As Voltaire said, perfect is the enemy of good. In our hunt for perfection, we wear ourselves out, make ourselves sick, and usually have a pretty grim time of it.
This article is a solid look at how to recognize and dial back perfectionism.
You don’t have to give up on excellence when you let go of perfectionism. The challenge is to identify the moments when you really do want to strive for excellence, choose a few places where that very high standard genuinely matters and then let go of it in other arenas of your life.
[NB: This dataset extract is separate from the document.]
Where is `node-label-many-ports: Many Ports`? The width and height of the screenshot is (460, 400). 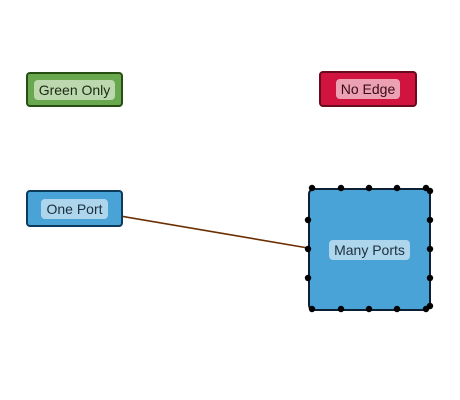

Perfectionism is both about holding unrealistically high standards on any on thing as well as holding a standard of excellence for everything, including where it’s not needed or may get in the way of other values (like connection or relaxation).
Get in the habit of noticing the cost of aiming for excellence on too many fronts at once. There’s no secret reward for expecting yourself to do everything excellently all the time. That kind of constant striving is often driven by anxiety or feelings of unworthiness, and those issues are better addressed at their root than through compulsive self-pushing.
Both perfectionism and striving for excellence across the board have the effect of keeping us stuck in a critical mindset. In that frame of mind, we constantly measure the gap between how things are and how we think they could or should be. It’s in that gap that chronic dissatisfaction lives.
We may want our critical faculties awake if we’re trying to hang a picture straight or perform heart surgery. But when it comes to receiving a gift from a beloved, it’s better if we put our critical faculties down and receive their kind intention. We may want our critical faculties for that final edit of a piece we’re writing for publication, but not when we’re admiring our child’s artwork. It’s not healthy to go through the world looking for pictures to straighten; we need to spend equal time sitting back and appreciating things as they are.
Perfectionism as a default mindset is like a hand in a perpetually clenched state — it’s hard to express love, appreciation, gratitude, warmth, tenderness, and a lot of other valuable human sentiments with our hands clenched. Learn to unclench. Practice imperfection and aim for excellence in a few specific tasks that you intentionally choose.